> _Texte fourni_:
Date : 20230328
Dossier : IMM-3568-22
Référence : 2023 CF 425
[TRADUCTION FRANÇAISE]
Ottawa (Ontario), le 28 mars 2023
En présence de madame la juge Walker
ENTRE: |
MOHAMMED NUREY IBRAHIM |
demandeur |
et |
LE MINISTRE DE LA CITOYENNETÉ ET DE L’IMMIGRATION |
défendeur |
JUGEMENT ET MOTIFS
[1] M. Ibrahim est citoyen de l’Érythrée. Il sollicite le contrôle judiciaire de la décision, datée du 10 septembre 2020, par laquelle un agent principal a rejeté sa demande d’examen des risques avant renvoi (l’ERAR). L’agent a conclu que M. Ibrahim n’avait pas démontré l’existence d’un risque personnel et objectif de persécution, de torture ou de préjudice grave en Érythrée conformément à l’article 96 et au paragraphe 97(1) de la Loi sur l’immigration et la protection des réfugiés, LC 2001, c 27 (la LIPR).
[2] Au cours de l’audition de la présente demande, qui s’est déroulée en français, il a été convenu avec les parties que mon jugement serait rédigé en anglais, comme la majorité des documents au dossier.
[3] Pour les motifs qui suivent, la demande sera rejetée.
I. Contexte
[4] M. Ibrahim est né en Arabie saoudite en 1976, mais il n’est pas citoyen de ce pays. Sa citoyenneté érythréenne lui a été transmise par ses parents, qui sont tous deux citoyens de l’Érythrée. Il a reçu son enseignement primaire en Arabie saoudite et s’est ensuite rendu en Érythrée pour y faire ses études secondaires.

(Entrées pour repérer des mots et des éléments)
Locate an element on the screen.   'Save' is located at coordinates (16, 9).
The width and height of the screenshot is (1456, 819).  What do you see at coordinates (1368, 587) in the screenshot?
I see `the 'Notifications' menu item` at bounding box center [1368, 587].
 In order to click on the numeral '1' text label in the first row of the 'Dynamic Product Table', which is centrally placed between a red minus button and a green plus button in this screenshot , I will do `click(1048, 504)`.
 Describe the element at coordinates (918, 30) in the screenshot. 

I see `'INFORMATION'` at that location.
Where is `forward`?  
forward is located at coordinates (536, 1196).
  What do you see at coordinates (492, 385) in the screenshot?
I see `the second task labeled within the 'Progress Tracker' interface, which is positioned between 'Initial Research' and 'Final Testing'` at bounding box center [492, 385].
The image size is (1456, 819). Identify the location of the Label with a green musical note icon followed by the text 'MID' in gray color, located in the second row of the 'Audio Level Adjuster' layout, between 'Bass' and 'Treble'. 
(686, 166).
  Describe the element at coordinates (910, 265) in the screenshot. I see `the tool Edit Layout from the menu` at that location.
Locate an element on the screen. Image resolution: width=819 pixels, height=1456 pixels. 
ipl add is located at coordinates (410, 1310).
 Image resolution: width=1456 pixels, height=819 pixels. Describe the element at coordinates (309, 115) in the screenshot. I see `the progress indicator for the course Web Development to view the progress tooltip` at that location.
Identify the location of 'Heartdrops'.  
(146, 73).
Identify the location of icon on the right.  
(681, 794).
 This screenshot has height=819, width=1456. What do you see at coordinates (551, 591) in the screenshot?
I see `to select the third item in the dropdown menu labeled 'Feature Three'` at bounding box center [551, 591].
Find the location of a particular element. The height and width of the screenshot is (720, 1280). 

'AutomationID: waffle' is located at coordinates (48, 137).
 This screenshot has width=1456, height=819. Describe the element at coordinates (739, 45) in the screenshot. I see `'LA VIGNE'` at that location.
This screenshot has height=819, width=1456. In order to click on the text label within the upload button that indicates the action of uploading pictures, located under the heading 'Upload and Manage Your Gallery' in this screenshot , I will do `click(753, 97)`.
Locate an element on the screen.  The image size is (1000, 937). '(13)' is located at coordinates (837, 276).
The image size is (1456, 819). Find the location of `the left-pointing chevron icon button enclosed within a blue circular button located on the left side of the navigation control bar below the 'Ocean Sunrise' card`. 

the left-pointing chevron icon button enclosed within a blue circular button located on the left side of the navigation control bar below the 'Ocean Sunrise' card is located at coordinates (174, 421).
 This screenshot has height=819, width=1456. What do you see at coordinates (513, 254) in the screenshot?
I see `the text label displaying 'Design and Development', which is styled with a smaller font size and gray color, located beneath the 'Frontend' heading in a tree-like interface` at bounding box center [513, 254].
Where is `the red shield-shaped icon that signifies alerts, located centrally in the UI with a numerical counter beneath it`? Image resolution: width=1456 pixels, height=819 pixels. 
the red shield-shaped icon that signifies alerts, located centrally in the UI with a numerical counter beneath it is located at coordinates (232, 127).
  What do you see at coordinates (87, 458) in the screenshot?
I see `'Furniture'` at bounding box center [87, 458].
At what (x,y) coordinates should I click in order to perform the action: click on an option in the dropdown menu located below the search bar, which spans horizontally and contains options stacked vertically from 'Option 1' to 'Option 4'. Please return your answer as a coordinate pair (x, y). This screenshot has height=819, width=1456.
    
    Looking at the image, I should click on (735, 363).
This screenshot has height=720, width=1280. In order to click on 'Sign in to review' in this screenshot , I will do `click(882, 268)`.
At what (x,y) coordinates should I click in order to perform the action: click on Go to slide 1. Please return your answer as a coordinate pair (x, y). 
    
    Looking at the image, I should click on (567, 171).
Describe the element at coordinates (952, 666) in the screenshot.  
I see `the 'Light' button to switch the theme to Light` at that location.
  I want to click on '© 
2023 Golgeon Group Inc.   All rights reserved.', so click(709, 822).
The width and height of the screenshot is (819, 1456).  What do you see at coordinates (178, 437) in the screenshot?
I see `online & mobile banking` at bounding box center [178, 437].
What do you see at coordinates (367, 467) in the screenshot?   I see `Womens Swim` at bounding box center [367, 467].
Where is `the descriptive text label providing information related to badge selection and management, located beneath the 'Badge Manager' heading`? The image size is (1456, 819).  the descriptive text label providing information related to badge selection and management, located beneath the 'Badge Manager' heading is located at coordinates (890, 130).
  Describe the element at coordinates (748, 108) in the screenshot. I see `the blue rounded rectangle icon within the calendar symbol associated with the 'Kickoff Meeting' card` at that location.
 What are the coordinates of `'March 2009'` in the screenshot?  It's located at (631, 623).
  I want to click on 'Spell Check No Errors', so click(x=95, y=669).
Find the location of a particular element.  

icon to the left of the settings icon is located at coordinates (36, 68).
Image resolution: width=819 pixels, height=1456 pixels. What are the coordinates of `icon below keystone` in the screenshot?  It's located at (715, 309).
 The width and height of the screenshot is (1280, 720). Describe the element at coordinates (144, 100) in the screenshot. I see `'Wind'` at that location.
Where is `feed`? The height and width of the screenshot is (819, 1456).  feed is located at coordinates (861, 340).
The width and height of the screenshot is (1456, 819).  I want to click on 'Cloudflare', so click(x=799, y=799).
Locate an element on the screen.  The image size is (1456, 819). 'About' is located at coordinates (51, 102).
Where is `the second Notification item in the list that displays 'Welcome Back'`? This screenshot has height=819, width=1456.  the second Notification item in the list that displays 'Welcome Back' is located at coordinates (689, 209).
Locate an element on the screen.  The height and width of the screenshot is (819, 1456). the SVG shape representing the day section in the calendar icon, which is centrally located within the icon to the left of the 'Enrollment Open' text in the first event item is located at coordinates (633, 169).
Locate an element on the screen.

> _Consigne_:
Recopiez à l'identique le passage du jugement qui va de « I. Contexte » jusqu'à « ses études secondaires. ».

> _Réponse attendue_:
I. Contexte
[4] M. Ibrahim est né en Arabie saoudite en 1976, mais il n’est pas citoyen de ce pays. Sa citoyenneté érythréenne lui a été transmise par ses parents, qui sont tous deux citoyens de l’Érythrée. Il a reçu son enseignement primaire en Arabie saoudite et s’est ensuite rendu en Érythrée pour y faire ses études secondaires.